*Фрагмент*:
%%

Малевич мне про него кисло сказал: «Да, но он все-таки беспредметник». Больше того, он первый беспредметник был, но он ведь весь вылез из фовизма, через кубизм он не прошел, поэтому он не конструктивен и не имеет ничего общего с русским искусством. Возьмите кусок живописи фовизма (Ван Донгена, раннего Брака, кого хотите), отрешитесь от предмета, и вы увидите, что все эти яркие контрастные гаммы Кандинского, вся эта цветовая система идет от фовизма.

Николай Иванович, что для вас сейчас самое главное в искусстве XX века?

Величайший Хлебников — это такое уникальное явление, равного которому нет в литературе ни одного народа, такие поэты рождаются раз в тысячу лет. В искусстве одного назвать невозможно, как живописца я больше всего люблю Ларионова. Малевич, конечно, цветописец. Татлин все-таки вышел из искусства, в живописи он не может состязаться с Ларионовым, все-таки не дотягивал.

У него одна вещь висела в квартире — «Яблоневый сад» Ларионова. Он мне говорил: «Видишь?» — «Вижу». Ну, конечно, Ларионов, Татлин, Малевич — главная тройка русская.

Николай Иванович, а как вы пришли к Хлебникову?

Я был лефовец, был связан с футуристами. Хлебников был для нас первым номером. Потом он очень плохо издан был. Я был занят текстологией, мне хотелось перевести его на русский язык. Он так искажен в пятитомнике, что там нет ни одного правильного текста. Моя цель была собрать неизданные тексты и дать установку для будущего полного собрания сочинений, которое, кстати, до сих пор не издано.

Вышел сейчас толстый том — это ужасный хлам, чудовищная работа. Там такой Парнис, этот аферист вовлек в эту историю все-таки лингвиста Григорьева, который опозорил себя, потому что это чудовищное издание вышло через много лет после пятитомника Степанова, но через столько лет надо было приступить к изданию во всеоружии, умея и имея возможность исправить все ошибки Степанова.

А они их повторили. Они пишут в предисловии, что это дело будущего. Но сейчас, через шестьдесят лет после издания, будущее уже настало. Так что это спекуляция на юбилее. К юбилею, кроме этого тома, вышло еще несколько мелких книжек Хлебникова, все они никуда не годятся. Это все спекуляция.

Почему это происходит?

Это требует адской текстологической работы, кроме меня ее никто не в силах сделать. Я работаю над этим много лет, но мне не дали возможности издать. Издательства не шли на мои условия, хотели издать что-то для читателя, а я хотел, чтобы вся моя текстологическая работа была видна. У меня готова вся хлебниковская текстология.

Вы видите все эти папки — это все хлебниковская текстология. Не установлены правильные тексты, текстологическая работа требует громадного знания материала. Но я боюсь, что мне не суждено это увидеть изданным. «Хлебников, он такой сложный, в нем есть всё», — сказал мне Мандельштам, прощаясь, когда он уезжал от меня в последний дом отдыха, где его арестовали.

%%

*Предоставленные записи*:
%%

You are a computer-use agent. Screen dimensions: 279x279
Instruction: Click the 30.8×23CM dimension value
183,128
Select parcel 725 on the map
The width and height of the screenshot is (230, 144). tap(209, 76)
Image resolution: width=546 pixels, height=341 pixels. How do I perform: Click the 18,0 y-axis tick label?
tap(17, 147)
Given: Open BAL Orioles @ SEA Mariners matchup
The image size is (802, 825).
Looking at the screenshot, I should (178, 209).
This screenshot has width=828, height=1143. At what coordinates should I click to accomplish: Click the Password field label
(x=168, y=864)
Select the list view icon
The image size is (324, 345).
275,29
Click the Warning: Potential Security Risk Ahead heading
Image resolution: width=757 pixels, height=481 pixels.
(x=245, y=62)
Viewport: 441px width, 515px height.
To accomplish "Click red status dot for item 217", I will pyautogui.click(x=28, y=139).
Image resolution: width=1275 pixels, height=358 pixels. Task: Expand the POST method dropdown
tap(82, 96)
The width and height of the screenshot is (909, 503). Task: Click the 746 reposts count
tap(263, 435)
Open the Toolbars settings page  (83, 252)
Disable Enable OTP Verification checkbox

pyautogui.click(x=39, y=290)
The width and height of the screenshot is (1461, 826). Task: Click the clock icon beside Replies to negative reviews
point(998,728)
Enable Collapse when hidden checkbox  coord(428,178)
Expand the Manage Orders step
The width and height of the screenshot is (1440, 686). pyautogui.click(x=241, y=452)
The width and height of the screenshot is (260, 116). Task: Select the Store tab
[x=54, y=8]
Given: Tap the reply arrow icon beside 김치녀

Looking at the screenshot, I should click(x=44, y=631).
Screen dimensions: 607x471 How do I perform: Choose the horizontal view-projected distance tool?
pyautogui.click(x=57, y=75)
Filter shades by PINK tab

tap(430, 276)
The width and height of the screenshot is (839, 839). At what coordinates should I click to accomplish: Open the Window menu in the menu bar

%%

Какого живописца отвечающий во фрагменте называет самым любимым?

*Ответ ниже*: Ларионова.